I have fairly large csv files that I need to manipulate/amend line-by-line (as each line may require different amending rules) then write them out to another csv with the proper formatting.

Currently, I have:

import multiprocessing

def read(buffer):
    pool = multiprocessing.Pool(4)
    with open("/path/to/file.csv", 'r') as f:
        while True:
            lines = pool.map(format_data, f.readlines(buffer))
            if not lines:
                break
            yield lines

def format_data(row):
    row = row.split(',') # Because readlines() returns a string
    # Do formatting via list comprehension
    return row

def main():
    buf = 65535
    rows = read(buf)
    with open("/path/to/new.csv",'w') as out:
        writer = csv.writer(f, lineterminator='\n')
        while rows:
            try:
                writer.writerows(next(rows))
            except StopIteration:
                break

Even though I'm using multiprocessing via map and preventing memory overload with a generator, it still takes me well over 2 min to process 40,000 lines. It honestly shouldn't take that much. I've even generated a nested list from the generator outputs and trying to write the data as one large file at one time, vice a chunk-by-chunk method and still it takes as long. What am I doing wrong here?

回答1:

I have figured it out.

First, the issue was in my format_data() function. It was making a call to a database connection that, every time it ran, it constructed the database connection and closed it with each iteration.

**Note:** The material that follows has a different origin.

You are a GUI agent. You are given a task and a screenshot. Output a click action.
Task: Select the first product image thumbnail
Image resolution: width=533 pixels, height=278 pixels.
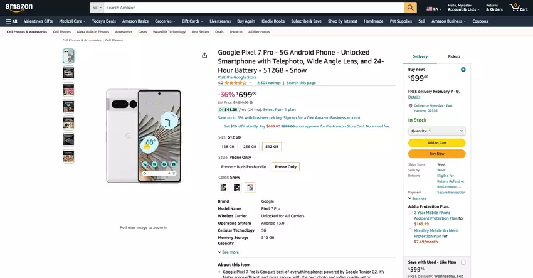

I fixed it by creating a basic mapping via a dictionary for an exponentially faster lookup table that supports multithreading.

So, my code looks like this:

import multiprocessing

def read(buffer):
    pool = multiprocessing.Pool(4)
    with open("/path/to/file.csv", 'r') as f:
        while True:
            lines = pool.map(format_data, f.readlines(buffer))
            if not lines:
                break
            yield lines

def format_data(row):
    row = row.split(',') # Because readlines() returns a string
    # Do formatting via list comprehension AND a dictionary lookup
    # vice a database connection
    return row

def main():
    rows = read(1024*1024)
    with open("/path/to/new.csv",'w') as out:
        while rows:
            try:
                csv.writer(f, lineterminator='\n').writerows(next(rows))
            except StopIteration:
                break

I was able to parse a ~150MB file in less than 30 sec. Some lessons learned here for others to hopefully learn from.